Video
Diabetic retinal disease experts discuss the standard diagnostic imaging tools that are available to detect diabetic retinopathy and diabetic macular edema (DR/DME).
Rishi Singh, MD: We have an advent of screening tools. We've learned more about OCT [optical coherence tomography] angiography and wide field imaging using some of the cameras nowadays that have led to our insights. So what do you recommend for your standard diagnostic testing for such patients when they come in your clinic?
Carolyn Majcher, OD, FAAO: This is an area of interest for me for sure. I think incorporating multimodal imaging technologies in the assessment of patients with diabetes is really essential to meet that ever-increasing demand for diabetic eye care, as you were mentioning in the first question. This technology is going to allow us to detect the earliest pathology and vascular abnormalities so that we can make early diagnoses, and detect disease quicker and easier in their examination. It's going to allow us to see more patients in less time, but still provide the highest quality of patient care possible. I think the most important thing about multimodal imaging technology is it allows us to accurately stage the disease, but also pick up the earliest proliferative retinopathy possible. There are various multimodal imaging technologies available, including wide field retinal imaging, OCT, OCT angiography; that's primarily what I utilize, but I'm sure you also use fluorescein angiography as well.
Wide field and ultra-wide field imaging devices, whether it's color fundus photography or scanning laser ophthalmoscopy, are capable of imaging up to about 80% of the retinal surface.

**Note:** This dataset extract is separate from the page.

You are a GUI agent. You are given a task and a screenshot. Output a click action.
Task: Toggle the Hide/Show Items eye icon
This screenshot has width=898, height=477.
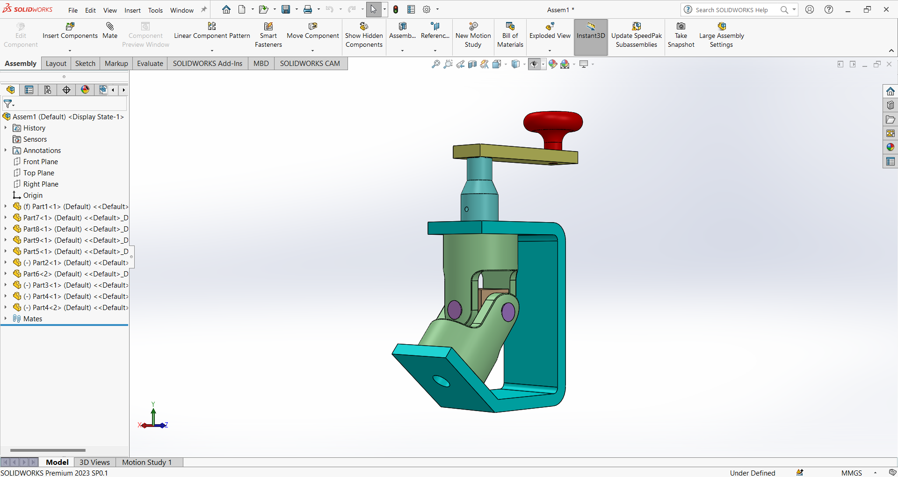pos(534,65)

It's really impressive where the technology has gone. And that provides us with particular value in detecting and documenting peripheral diabetic retinopathy lesions. We know this is of some prognostic value that patients where the majority of their retinal hemorrhaging is out in the periphery are at a greater risk to progress to the proliferative stage of the disease.
OCT provides high-resolution cross-sectional images of the retinal layers and is probably most useful for detecting macular edema and has become absolutely essential in classifying macular edema as either being center-involved or non-center-involved. And then thirdly, OCT angiography provides high resolution microvascular detail that's going to highlight any sort of subtle vascular abnormalities for us that may be very subtle or perhaps invisible on our clinical fundus examination alone. These vascular abnormalities may be microaneurysms like retinal non-perfusion, or areas of small IRMA [intraretinal microvascular abnormalities]. It's also going to be useful to—especially montage OCT angiography—to visualize midperipheral nonperfusion, which if there's a substantial amount, we know there's a risk for that patient to become proliferative if they're not already because of VEGF release from that ischemic retina. But montage OCT angiography has also helped me in a lot of cases find some very subtle, small areas of neovascularization elsewhere out in the arcades that I didn't see with clinical examination alone. Because of that volumetric data set we get with OCT angiography, we can isolate out abnormal vasculature and isolate out preretinal neovascularization. So it allows us to definitively differentiate between IRMA, which is intraretinal microvascular abnormalities, a feature of perhaps moderately severe or severe non-proliferative stage vs neovascularization, which we know to be proliferative diabetic retinopathy. So I think for all those reasons, multimodal imaging is absolutely critical in the assessment of patients with diabetic retinopathy.